Stored data entries:
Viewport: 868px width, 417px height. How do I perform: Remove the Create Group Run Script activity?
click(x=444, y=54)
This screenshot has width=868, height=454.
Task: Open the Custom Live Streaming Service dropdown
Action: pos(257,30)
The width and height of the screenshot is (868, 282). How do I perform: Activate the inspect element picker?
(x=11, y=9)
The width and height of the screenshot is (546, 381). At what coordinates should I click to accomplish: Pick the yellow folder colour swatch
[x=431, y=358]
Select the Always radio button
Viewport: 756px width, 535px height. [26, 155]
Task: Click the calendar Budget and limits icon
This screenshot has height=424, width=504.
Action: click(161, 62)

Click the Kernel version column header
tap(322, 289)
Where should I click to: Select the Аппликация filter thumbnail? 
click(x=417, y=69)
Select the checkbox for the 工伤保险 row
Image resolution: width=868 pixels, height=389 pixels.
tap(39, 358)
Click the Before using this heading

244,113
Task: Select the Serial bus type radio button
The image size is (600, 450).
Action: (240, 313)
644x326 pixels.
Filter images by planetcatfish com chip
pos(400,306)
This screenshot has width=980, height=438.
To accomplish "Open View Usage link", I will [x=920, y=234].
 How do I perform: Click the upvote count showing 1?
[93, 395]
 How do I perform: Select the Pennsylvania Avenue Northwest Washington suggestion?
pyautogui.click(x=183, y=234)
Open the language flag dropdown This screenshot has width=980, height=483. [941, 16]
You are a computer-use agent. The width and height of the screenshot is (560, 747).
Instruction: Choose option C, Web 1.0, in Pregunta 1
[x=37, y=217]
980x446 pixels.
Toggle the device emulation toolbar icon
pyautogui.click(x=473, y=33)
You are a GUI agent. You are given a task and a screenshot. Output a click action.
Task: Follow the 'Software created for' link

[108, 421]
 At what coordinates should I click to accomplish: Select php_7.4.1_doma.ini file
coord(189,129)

▶ _Activity_:
Search the entries above for lines holding the string "agent", then report only how many there are.

▶ _Task result_:
2